[DNM] rgw: metadata refactoring by yehudasa · Pull Request #28679 · ceph/ceph

yehudasa · 2019-06-20T18:30:55Z

There and back again.

De-scrambling this omelette took way longer than I originally anticipated, and scope of work grew way bigger than originally intended. There were a lot of interdependencies that needed to untangle. This started as an effort to move stuff out of RGWRados into modules. Turned quickly into refactoring of metadata handling. The original metadata code was doing some funny things in order to ensure that when writing metadata entries (e.g., bucket/user creation/modification/removal), the metadata log is updated.

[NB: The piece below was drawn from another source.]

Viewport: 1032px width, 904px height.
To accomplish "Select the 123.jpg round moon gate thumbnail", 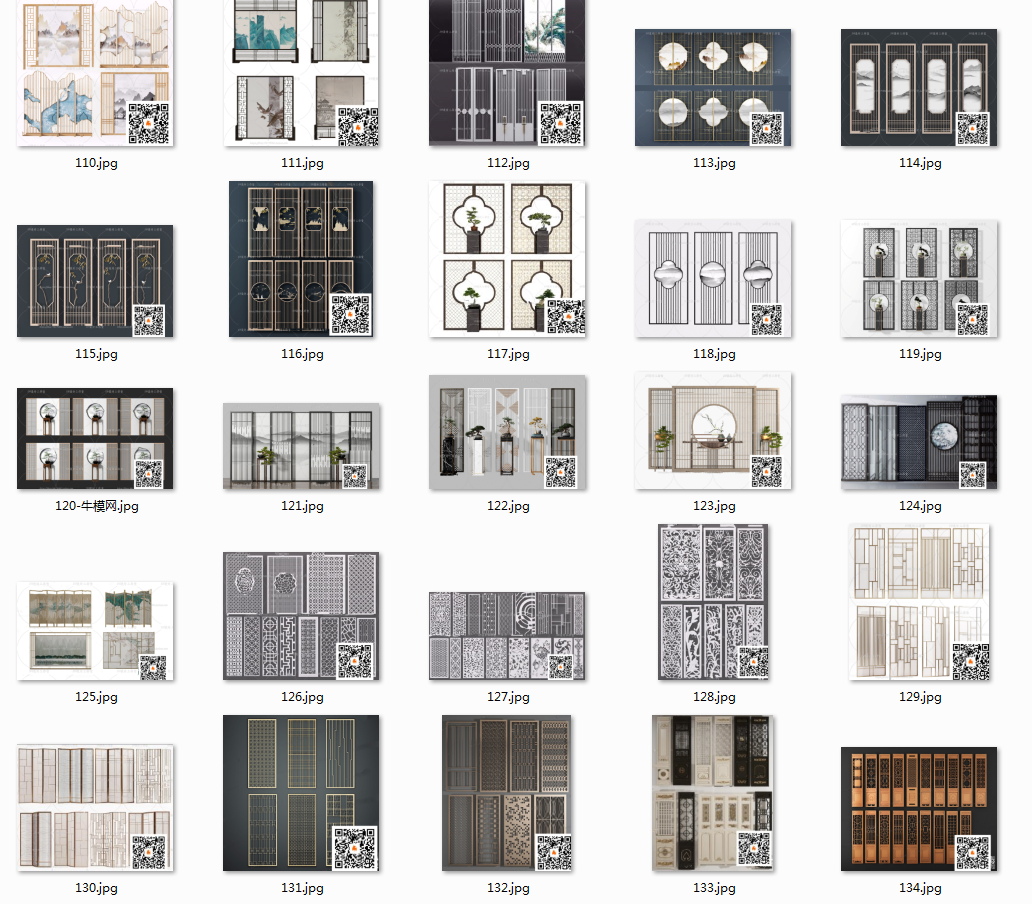I will (713, 431).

The different calls (e.g., RGWRados::put_bucket_instance_info(), etc.) would translate the entity id (e.g., bucket, user) into a metadata key, and then would funnel into RGWMetadataManager::put_entry() that will then convert that metadata key into raods {pool, oid} (by querying the specific metadata handler), update the metadata log, and write the corresponding system object. A generic metadata put would work similarly, but will go from RGWMetadataManagaer::put() into the corresponding handler put() method, which in turn will call the manager put_entry(). The otp handler called the manager mutate() instead of put_entry() as it wasn't doing a simple system object write, but called a cls_otp method.

New handling works different by trying to make sure that RGWMetadataManager doesn't need to know anything about the metadata layout on one hand, and on the other hand the different random utility functions (e.g., rgw_put_bucket_store_info()) don't call into the metadata manager directly or indirectly. This responsibility was pushed down to a set of svc (I'll avoid stating the badly named term 'service', should have been 'module'; if anyone wants to run a find and replace and change everything be my guest). There are the meta and meta_be svcs. The meta_be (backend) svc is the base svc for meta backend handling. Then there are different meta_be implementations: meta_be_sobj, meta_be_otp (that extends from sobj).

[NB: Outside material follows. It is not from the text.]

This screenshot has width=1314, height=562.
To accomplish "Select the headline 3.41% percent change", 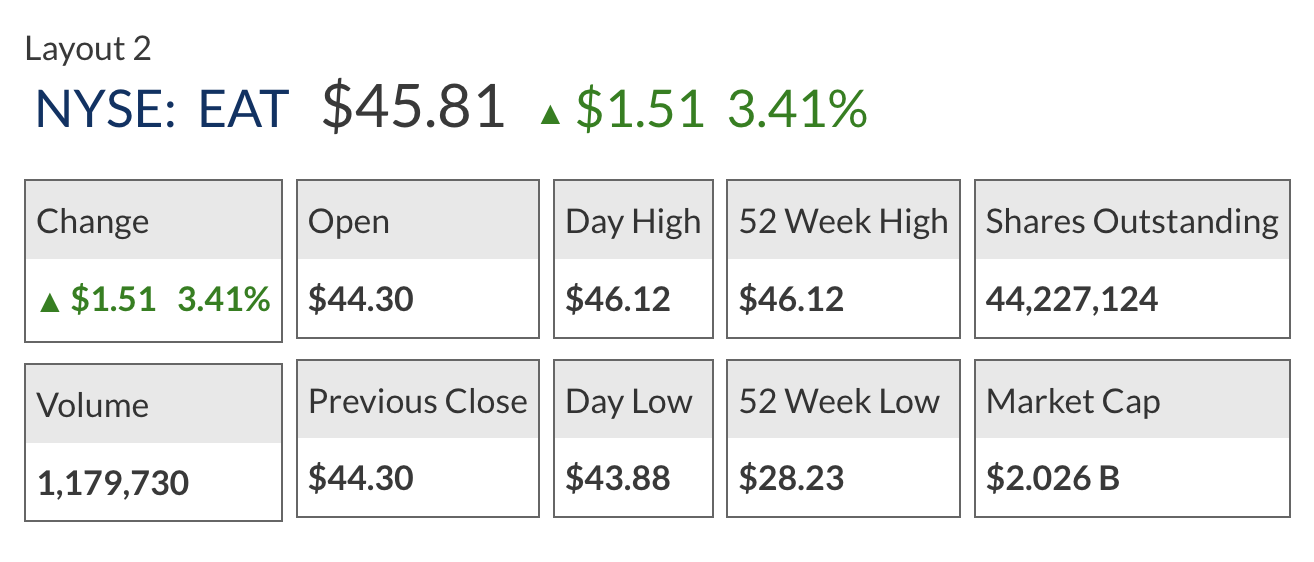I will (x=796, y=109).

A meta_be svc has a backend type associated with it (e.g., SOBJ, OTP). Each can have different type of data that it needs in order to access and control the backend. The abstract RGWSI_MetaBackend::Context is being used to hold that data, and each backend type extends it. However, the meta_be svc is generic, and doesn't know anything about buckets and users. For each metadata type we need to create a meta-backend handler instance. The meta-backend handler can generate a type specific context that will be used by the specific backend. For the sobj backend there is a "module" that the handler holds and has a set of methods that can be used to translate between meta keys and the sobj {pool, oid}. Each metadata handler that wants to use the sobj backend implements a module instance that does these translations. At the moment things are explicit, and everything is created on initialization and ad-hoc. The metadata handlers at the moment know that they will be used with sobj (or otp) backends. In the future we can do things a bit differently in the way these things are constructed, but this structure should still hold.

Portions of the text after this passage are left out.